QM/MM Investigation to Identify the Hallmarks of Superior PET Biodegradation Activity of PETase over Cutinase

Polyethylene terephthalate (PET), the most extensively used plastic, is one of the significant contributors to global plastic pollution. Enzymatic biodegradation of PET using different hydrolases has been previously reported as a promising biodegradation strategy for closed-loop recycling. Among the different hydrolases known to depolymerize PET to its soluble building blocks, the PETase and cutinase family of enzymes have notable PET biodegradation activities. In fact, they exhibit different thermostabilities and efficiencies in hydrolyzing PET polyesters despite sharing high structural similarities. Herein, we employed quantum mechanics/molecular mechanics calculations to identify the key factors necessary for efficient PET hydrolysis. Our results show that in both PETase and cutinase (Tfcut2 as a model system), the PET hydrolysis reaction pathway proceeds through a multi-step process with rate-limiting steps having energy barriers of ∼18.0 and ∼20 kcal/mol for PETase and TfCut2, respectively, which agrees well with the experimental data.

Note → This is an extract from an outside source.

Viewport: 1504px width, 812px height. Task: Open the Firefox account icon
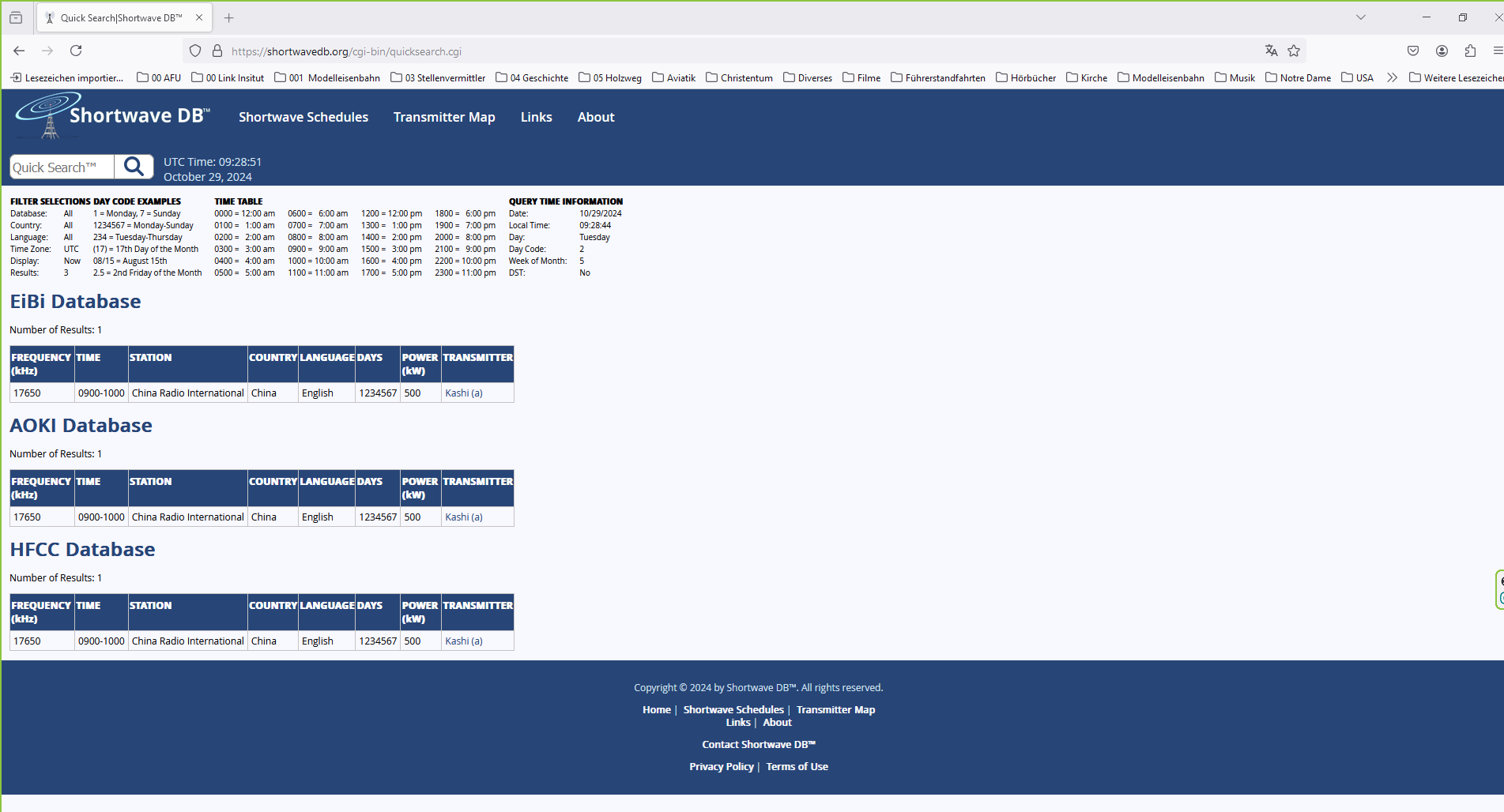(1442, 51)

A deeper inspection of the structural complexes revealed that the bent conformation adopted by PET and the tighter H-bond interaction between the catalytic triad residues, mediated by the unique disulfide bridge, contribute to the lower barrier (i.e., better catalytic performance) of PETase. The intrinsic molecular features identified in this work will also be useful for rational engineering of more efficient cutinases for PET hydrolysis.